### Problem to solve
Repeat the full listing that follows, word for word.

### Stored data
_ _ _ _

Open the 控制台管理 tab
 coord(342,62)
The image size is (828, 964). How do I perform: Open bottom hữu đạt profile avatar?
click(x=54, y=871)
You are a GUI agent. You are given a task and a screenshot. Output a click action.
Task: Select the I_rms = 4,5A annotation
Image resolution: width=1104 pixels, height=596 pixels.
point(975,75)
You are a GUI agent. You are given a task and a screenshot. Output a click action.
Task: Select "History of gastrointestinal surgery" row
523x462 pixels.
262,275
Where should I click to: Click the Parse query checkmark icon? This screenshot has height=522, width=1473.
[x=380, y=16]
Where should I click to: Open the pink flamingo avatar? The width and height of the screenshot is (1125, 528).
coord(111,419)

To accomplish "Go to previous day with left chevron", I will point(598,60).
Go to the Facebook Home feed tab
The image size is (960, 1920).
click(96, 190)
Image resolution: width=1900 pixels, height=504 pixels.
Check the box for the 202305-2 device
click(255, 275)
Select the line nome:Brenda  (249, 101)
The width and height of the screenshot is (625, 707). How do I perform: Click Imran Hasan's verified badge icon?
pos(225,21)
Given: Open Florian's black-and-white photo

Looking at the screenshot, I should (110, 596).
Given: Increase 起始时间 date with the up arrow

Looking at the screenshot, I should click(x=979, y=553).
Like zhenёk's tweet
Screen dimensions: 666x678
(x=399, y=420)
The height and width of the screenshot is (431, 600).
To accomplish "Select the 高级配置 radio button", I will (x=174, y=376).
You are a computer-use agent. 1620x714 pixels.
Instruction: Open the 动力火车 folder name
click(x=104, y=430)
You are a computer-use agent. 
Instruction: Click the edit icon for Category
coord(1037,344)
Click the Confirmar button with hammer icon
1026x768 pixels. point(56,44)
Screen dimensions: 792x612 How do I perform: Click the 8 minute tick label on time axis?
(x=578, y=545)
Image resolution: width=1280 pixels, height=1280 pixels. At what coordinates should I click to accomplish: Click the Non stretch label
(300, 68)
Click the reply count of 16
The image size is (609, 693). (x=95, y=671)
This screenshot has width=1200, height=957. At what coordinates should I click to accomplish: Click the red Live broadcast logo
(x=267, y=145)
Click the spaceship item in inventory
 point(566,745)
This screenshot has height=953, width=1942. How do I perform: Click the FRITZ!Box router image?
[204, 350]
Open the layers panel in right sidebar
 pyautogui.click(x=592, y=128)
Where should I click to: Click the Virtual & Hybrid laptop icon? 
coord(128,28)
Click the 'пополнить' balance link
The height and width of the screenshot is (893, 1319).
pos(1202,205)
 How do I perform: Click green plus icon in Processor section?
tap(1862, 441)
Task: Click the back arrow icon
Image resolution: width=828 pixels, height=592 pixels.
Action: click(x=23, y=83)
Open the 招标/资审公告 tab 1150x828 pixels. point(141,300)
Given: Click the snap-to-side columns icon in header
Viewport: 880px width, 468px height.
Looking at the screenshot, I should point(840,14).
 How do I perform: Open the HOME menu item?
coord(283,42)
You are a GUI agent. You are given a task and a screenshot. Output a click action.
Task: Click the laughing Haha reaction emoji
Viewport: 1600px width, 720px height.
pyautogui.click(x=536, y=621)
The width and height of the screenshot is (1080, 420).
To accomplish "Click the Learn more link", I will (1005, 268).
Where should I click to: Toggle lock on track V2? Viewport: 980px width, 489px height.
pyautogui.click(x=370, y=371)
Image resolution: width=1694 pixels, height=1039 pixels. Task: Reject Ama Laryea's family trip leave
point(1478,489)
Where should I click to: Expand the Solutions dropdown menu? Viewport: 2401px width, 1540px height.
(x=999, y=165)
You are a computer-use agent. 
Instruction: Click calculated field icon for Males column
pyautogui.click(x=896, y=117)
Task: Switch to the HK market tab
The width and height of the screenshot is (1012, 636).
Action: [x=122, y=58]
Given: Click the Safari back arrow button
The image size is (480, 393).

_ _ _ _

### Task answer
Open the 控制台管理 tab
 coord(342,62)
The image size is (828, 964). How do I perform: Open bottom hữu đạt profile avatar?
click(x=54, y=871)
You are a GUI agent. You are given a task and a screenshot. Output a click action.
Task: Select the I_rms = 4,5A annotation
Image resolution: width=1104 pixels, height=596 pixels.
point(975,75)
You are a GUI agent. You are given a task and a screenshot. Output a click action.
Task: Select "History of gastrointestinal surgery" row
523x462 pixels.
262,275
Where should I click to: Click the Parse query checkmark icon? This screenshot has height=522, width=1473.
[x=380, y=16]
Where should I click to: Open the pink flamingo avatar? The width and height of the screenshot is (1125, 528).
coord(111,419)

To accomplish "Go to previous day with left chevron", I will point(598,60).
Go to the Facebook Home feed tab
The image size is (960, 1920).
click(96, 190)
Image resolution: width=1900 pixels, height=504 pixels.
Check the box for the 202305-2 device
click(255, 275)
Select the line nome:Brenda  (249, 101)
The width and height of the screenshot is (625, 707). How do I perform: Click Imran Hasan's verified badge icon?
pos(225,21)
Given: Open Florian's black-and-white photo

Looking at the screenshot, I should (110, 596).
Given: Increase 起始时间 date with the up arrow

Looking at the screenshot, I should click(x=979, y=553).
Like zhenёk's tweet
Screen dimensions: 666x678
(x=399, y=420)
The height and width of the screenshot is (431, 600).
To accomplish "Select the 高级配置 radio button", I will (x=174, y=376).
You are a computer-use agent. 1620x714 pixels.
Instruction: Open the 动力火车 folder name
click(x=104, y=430)
You are a computer-use agent. 
Instruction: Click the edit icon for Category
coord(1037,344)
Click the Confirmar button with hammer icon
1026x768 pixels. point(56,44)
Screen dimensions: 792x612 How do I perform: Click the 8 minute tick label on time axis?
(x=578, y=545)
Image resolution: width=1280 pixels, height=1280 pixels. At what coordinates should I click to accomplish: Click the Non stretch label
(300, 68)
Click the reply count of 16
The image size is (609, 693). (x=95, y=671)
This screenshot has width=1200, height=957. At what coordinates should I click to accomplish: Click the red Live broadcast logo
(x=267, y=145)
Click the spaceship item in inventory
 point(566,745)
This screenshot has height=953, width=1942. How do I perform: Click the FRITZ!Box router image?
[204, 350]
Open the layers panel in right sidebar
 pyautogui.click(x=592, y=128)
Where should I click to: Click the Virtual & Hybrid laptop icon? 
coord(128,28)
Click the 'пополнить' balance link
The height and width of the screenshot is (893, 1319).
pos(1202,205)
 How do I perform: Click green plus icon in Processor section?
tap(1862, 441)
Task: Click the back arrow icon
Image resolution: width=828 pixels, height=592 pixels.
Action: click(x=23, y=83)
Open the 招标/资审公告 tab 1150x828 pixels. point(141,300)
Given: Click the snap-to-side columns icon in header
Viewport: 880px width, 468px height.
Looking at the screenshot, I should point(840,14).
 How do I perform: Open the HOME menu item?
coord(283,42)
You are a GUI agent. You are given a task and a screenshot. Output a click action.
Task: Click the laughing Haha reaction emoji
Viewport: 1600px width, 720px height.
pyautogui.click(x=536, y=621)
The width and height of the screenshot is (1080, 420).
To accomplish "Click the Learn more link", I will (1005, 268).
Where should I click to: Toggle lock on track V2? Viewport: 980px width, 489px height.
pyautogui.click(x=370, y=371)
Image resolution: width=1694 pixels, height=1039 pixels. Task: Reject Ama Laryea's family trip leave
point(1478,489)
Where should I click to: Expand the Solutions dropdown menu? Viewport: 2401px width, 1540px height.
(x=999, y=165)
You are a computer-use agent. 
Instruction: Click calculated field icon for Males column
pyautogui.click(x=896, y=117)
Task: Switch to the HK market tab
The width and height of the screenshot is (1012, 636).
Action: [x=122, y=58]
Given: Click the Safari back arrow button
The image size is (480, 393).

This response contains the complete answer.